Bar Council set for first Black chair after Mills election


Mills: Deeply honoured and humbled

Barbara Mills KC is set to become the first Black person and person of colour to lead the Bar in 2025 after being elected as vice-chair of the Bar Council for next year.

She will also be only the fifth woman to hold the post in its history – the Bar Council marks its 130th anniversary next year – and the first family law practitioner in 35 years.

Current vice-chair Sam Townend KC, a civil practitioner at Keating Chambers, was elected unopposed as chair of the Bar for 2024.

Called in 1990, Ms Mills took silk in 2020. She is joint head of chambers at 4PB in London, while also sitting as a deputy High Court judge. She has been a recorder on the South-Eastern Circuit for over a decade.

Speaking in 2020, Ms Mills recounted how, when she was appointed a recorder, one of her colleagues had said with a straight face: “Your appointment must be really good for their stats.” When she asked why, he explained: “Well, you tick both boxes, black [and] woman”.

She remembered that, at two or three years’ call, she had been confused with a court usher. Her brother had commented that she needed to “up your swagger and make sure that next time you enter the court, nobody thinks you’re anything but the barrister”.

A Fellow of the International Academy of Family Lawyers, the silk specialises in complex children cases, often working with local authorities and guardians in care proceedings, particularly where cross-border issues arise.

Writing in 2021, Ms Mills said discrimination was the “sole identifiable cause” for the paucity of Black barristers, particularly at QC level.

As co-chair of the Bar Council’s race working group, she oversaw the landmark Race at the Bar report later the same year. This concluded that the time for talking about race inequality at the Bar was over and all organisations with a stake in the profession should set specific targets for improvement.

A follow-up report last year found that chambers were focusing their efforts to improve racial diversity on recruitment rather than progression or retention.

Ms Mills said: “When Baroness Hallett became the first woman to chair the Bar Council in 1998, I was inspired and uplifted, but it seemed like a hopeless dream for me. So, I am deeply honoured and humbled to have been elected as the next vice-chair.

“As the first specialist family practitioner to take up the position for 35 years, one of my main areas of focus will be to raise the profile of the publicly funded family Bar…

“My second area of focus is to continue the vitally important work on equality, diversity and inclusion at the Bar.

“Since we published the Race at the Bar report, we have seen some progress but there is so much more to be done across race, gender, disability, and social mobility where the scales require rebalancing.”

Meanwhile, at the Law Society, solicitor Amerdeep Somal has been named as the new chair of its board from the start of next year, succeeding former president Robert Bourns.

The board is the primary body that sits below the Law Society council and is responsible for implementing the strategy and business plan approved by the council.
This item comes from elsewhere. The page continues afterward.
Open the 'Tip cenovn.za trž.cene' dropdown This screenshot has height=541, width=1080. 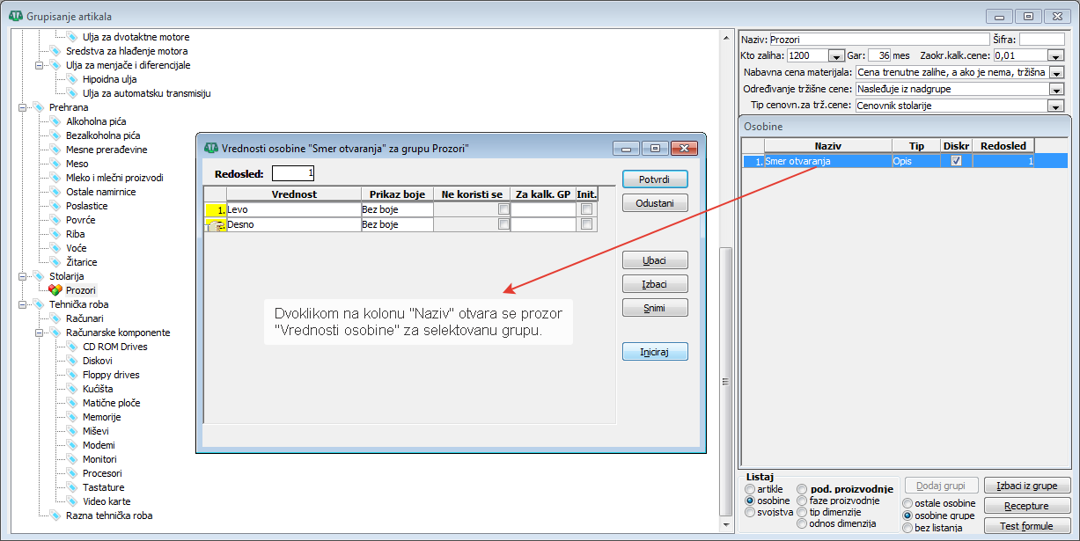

It is made up of the office-holders, council members, senior executives and independent members.

Ms Sohal is a former chief Crown prosecutor, leaving the Crown Prosecution Service in 2003, who is now the complaints commissioner to the financial regulators.

She is also a judge of the Asylum and Immigration Tribunal, chief commissioner at the Data and Marketing Commission and sits on the board of the Parliamentary and Health Service Ombudsman, having held a range of other non-executive roles over the past 20 years.

In another senior appointment, Richard Orpin has been named the new director of regulation and policy at the Legal Services Board.

He joins from Ofcom, where he was public policy principal, leading the communications regulator’s engagement with government and Parliament on all broadcasting and media matters.

Before joining Ofcom in 2014, he worked at the Department for Culture, Media & Sport for seven years, including as head of domestic gambling policy.

His appointment follows the departure of Chris Nichols in February to take up the role of chief executive of the Enforcement Conduct Board.

Finally, the Bar Standards Board is about to lose one of its senior executives after Oliver Hanmer was named as the head of supervision and compliance monitoring at the Payment Systems Regulator.

Mr Hanmer has worked for the Bar regulator for nearly 25 years and is currently director of regulatory operations.